Friday, February 28, 2020

An Interview with Dr. Sarah Wee

Introduction- This blog has been a place where I have mostly posted about small windows into the world of voice training. However, I have barely dipped my toe into actual training. This is where I needed some help with my journey, so I asked vocal pedagogy professor and voice teacher at Troy University, Dr. Sarah Wee, about the trans voice and how to jump into training.

Question 1: What are some thoughts and ideas you can pass on to me, as somebody who has researched it more and who knows more about the voice than I do?

Answer:
It’s important to make sure, as you would in normal life, that you constantly treat them in the identity that they want to be treated as. So, if you’re teaching someone that is now trans female, even if they have a low male voice, you have to be really cautious to not say words like “male” or “bass-“ “bass” is something they kind of want to get away from- or even “tenor.” You start to use terms like “soprano” and “mezzo” even though you’re probably talking down the octave, if not two octaves. 
Also being very careful with repertoire because you want to give them in the beginning, at least, repertoire that identified romantically the way they identify. So you may not want it to be a Don Giovanni type character that is this swarthy male pursuing a woman if that’s not where this person feels right.
Folk songs are really great. Things that use words like “sweetheart” and “love” instead of specific “him” or “hers.” Opera is almost impossible to find something that can go either way. So unless you have someone that is very established in their new life and very secure, which doesn’t often happen in the beginning, you want to be really cautious of picking things that will align with the gender they currently identify with and not lead them to feel the way they did before.
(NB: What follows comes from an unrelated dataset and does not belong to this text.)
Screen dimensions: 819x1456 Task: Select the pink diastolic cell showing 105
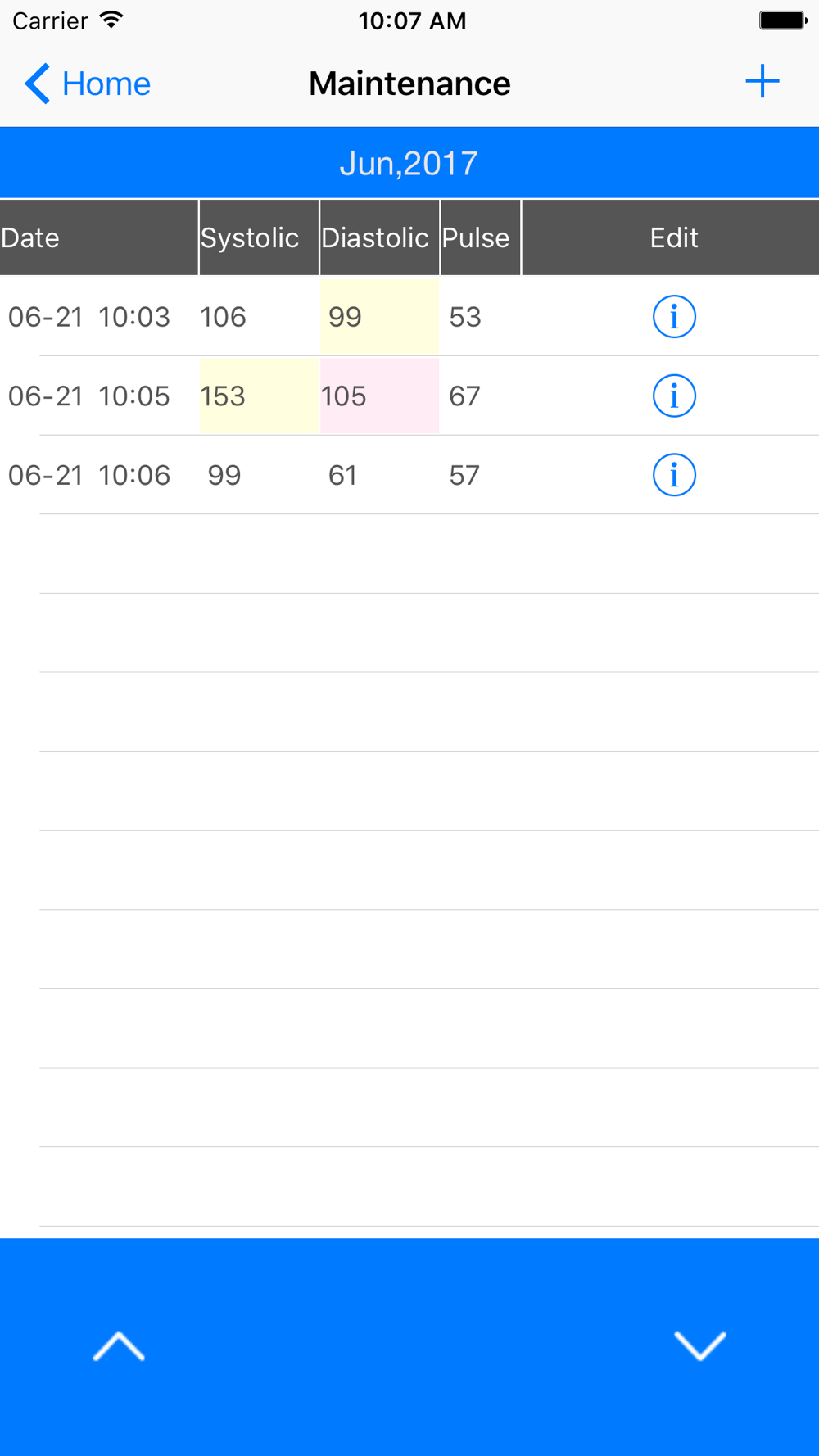pos(379,396)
Question 2: How would you go about, in a healthy way, teaching someone to reach their higher register?

Answer:
Things like sirens are great. Lip trills are great because you cannot hurt yourself if you’re doing a lip trill. It doesn’t matter what you do, you physically cannot hurt your vocal folds if you’re doing a lip trill. And in falsetto, it’s all excess air, so, in the beginning, making sure it’s a “hhoo” with lots of h beforehand, that will help them get higher. If you just really let that excess air, it’s going to force the vocal folds apart, which helps it stretch to that upper whistle register. 
Lip trills are one of the biggest things, though, because then you get the brain wrapped around it. The brain goes, “Oh, I can sing that note. I can make noise on that note.” And then you work from there.
And then I’ll do a lot of taking things up the octave, so having them really comfortable with something, then “Well, let’s just see what happens. You’re going to crack, it’s going to sound awful, it’ll sound awful when I do it, too.” And just trying to get the confidence level there. That’s why a lot of times, I think the best falsetto work is often in choirs because you have safety in numbers, and everybody’s making silly noises.
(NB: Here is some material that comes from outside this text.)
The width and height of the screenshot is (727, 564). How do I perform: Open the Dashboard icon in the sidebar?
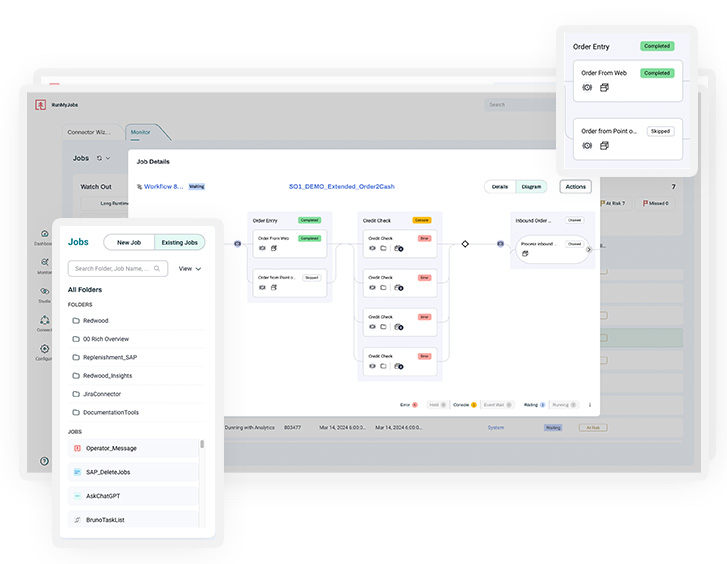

Question 3: I would like to ask about the other end of the spectrum, about taking a range down in a healthy way.

Answer: 
That’s a little harder because it’s not this “third voice” that everyone has, so a lot of it ends up being vowel choice. So doing things that are brighter vowels, exercises that have an “aa (as in cat),” you’re going to sit into that chesty sound more. Just taking a soprano down to a mezzo, even if we don’t consider the trans aspect of it, just having them place their hand on their chest to really feel the vibrations and embracing what that feels like to have that low chest sound.
Belting in the beginning can be really helpful because it is that brighter sound. And then the same thing, lip trills and sirens in the other direction and really letting them bottom out and just feel what that feels like to hit the bottom of their voice and get comfortable.

Conclusion- While this interview gave me the insight I needed to start training voices, I still have a long way to go before I can call myself a master. Hopefully, with time, practice, and a lot more research, I can, as Dr. Wee does, make voices feel beautiful.